Damals beschloss er zu helfen. Zurück in Mainz sammelte er in kurzer Zeit 1000 Paar Schuhe. Auch Lebensmittel waren im ersten Transport dabei, Fett, Öl, Reis, Milch. Zum ersten Advent 1981 war von Scharpen wieder in Danzig und hatte seine „dary“ dabei, wie die Polen sagen, seine „Gaben, Geschenke“.
121 Mal nach Danzig
Seitdem ist von Scharpen 121 Mal nach Danzig gefahren, fast immer im 7,5 Tonner mit dem Schild der Caritas, die seine Transporte unterstützte. Manchmal war es ein richtiger Konvoi, denn der Lehrer fand Mitstreiter.
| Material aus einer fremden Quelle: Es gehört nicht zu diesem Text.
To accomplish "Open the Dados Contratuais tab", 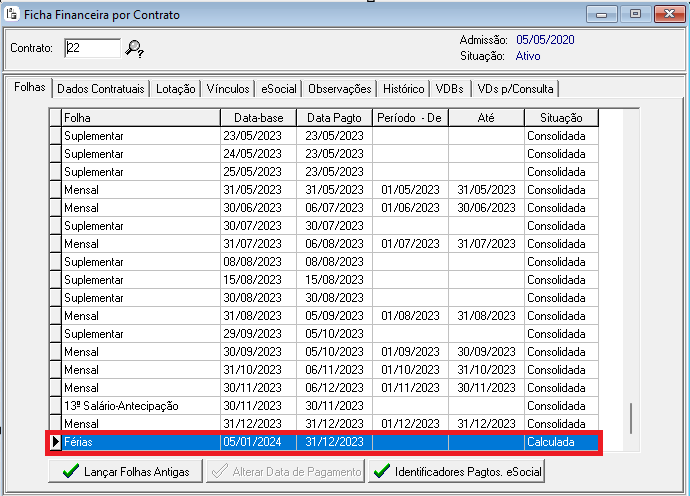I will [x=101, y=89].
Zuerst ging es um Lebensmittel und Kleidung, danach um Krankenhausbetten und Matratzen, um Rollatoren und Medikamente und zuletzt um Inkontinenzware für das Caritas-Hospiz in Zoppot.
„Dem ist vor nichts bang“, sagten die Leute über von Scharpen und seine Durchsetzungskraft, man könnte auch sagen, seine Sturheit. Denn er ließ sich nicht stoppen. Mit sanftem oder auch mal stärkerem Druck gewann er viele, die ihm halfen: Sammler, Packer, Fahrer. Auch seine Frau Wiltrud hat ihn immer unterstützt. Zusammen erfüllte das Team „Danzighilfe“ etliche Sonderwünsche: So gingen zum Beispiel eine Hobelbank, Messgewänder und einmal sogar eine Heißmangel auf die Reise.
Beim letzten Transport wurde der Mainzer in Danzig hoch geehrt, er erhielt den Päpstlichen Orden Benemerenti. Der Orden war nicht die einzige Gegengabe, die er bekommen hat. Er nennt die Freundschaft, namentlich mit Prälat Ireneusz Bradtke, der die Danziger Caritas aufbaute; er nennt die Zeitzeugenschaft – von Scharpen war hautnah dabei, als Polen sich veränderte, später in die EU aufgenommen wurde. Waren die Fahrer mit ihren Transporten in den Anfangsjahren noch schikanösen Zollkontrollen ausgesetzt, hielt die LKW zuletzt niemand mehr auf.
Schwieriges Polnisch und ein Spezialvokabular
Der Mainzer lernte die Gegend um Danzig kennen und nahm als Lehrer Schulklassen dorthin mit. Polnisch kann er, der Französisch und Englisch fließend beherrscht, nur gebrochen sprechen: „Ich kann nach dem Weg fragen und die Speisekarte lesen, ich bin nicht verloren.“ Auch ein Spezialvokabular hat er sich angeeignet: Er kennt die polnischen Wörter für Rollator, Windel und Toilettenstuhl.
Mit 81 Jahren, meint der Lehrer, müsse er jetzt vernünftig sein. Seine Fahrten sind zu Ende – das sei für ihn schwierig, gibt er zu. Sie haben ihm und den Beschenkten Glück gebracht und Freude. Sie haben eine Wunde geheilt, die lange geschmerzt hatte. Rainer von Scharpen hat so oft Grenzen überschritten, bis sie für ihn unwichtig geworden sind. Sein Hunger nach Heimat wurde gestillt – das ist für ihn das größte Geschenk.
Von Ruth Lehnen
Zoppot, Danzig und der Krieg
Zoppot ist ein heute polnisches Ostseebad in der Nähe von Danzig. Im Jahr 1945 kurz vor Ende des Zweiten Weltkriegs versuchte die deutsche Bevölkerung, vor der heranrückenden sowjetischen Armee zu fliehen. Bekannt ist der Untergang der "Wilhelm Gustloff"m bei dem Tausende Flüchtlinge umkamen. Die "Wilhelm Gustloff" wurde von einem sowjetischen U-Boot torpediert und sank am 30. Januar 1945. Rainer von Scharpen konnte mit seiner Familie "mit dem letzten Schiff vor der Wilhelm Gustloff" fliehen. Er war damals dreieinhalb Jahre alt. Zoppot und Danzig gehören seit dem Ende des Zweiten Weltkriegs zu Polen. Aus Zoppot wurde Sopot, aus Danzig wurde Gdansk. Von Mainz nach Zoppot sind es 1250 Kilometer.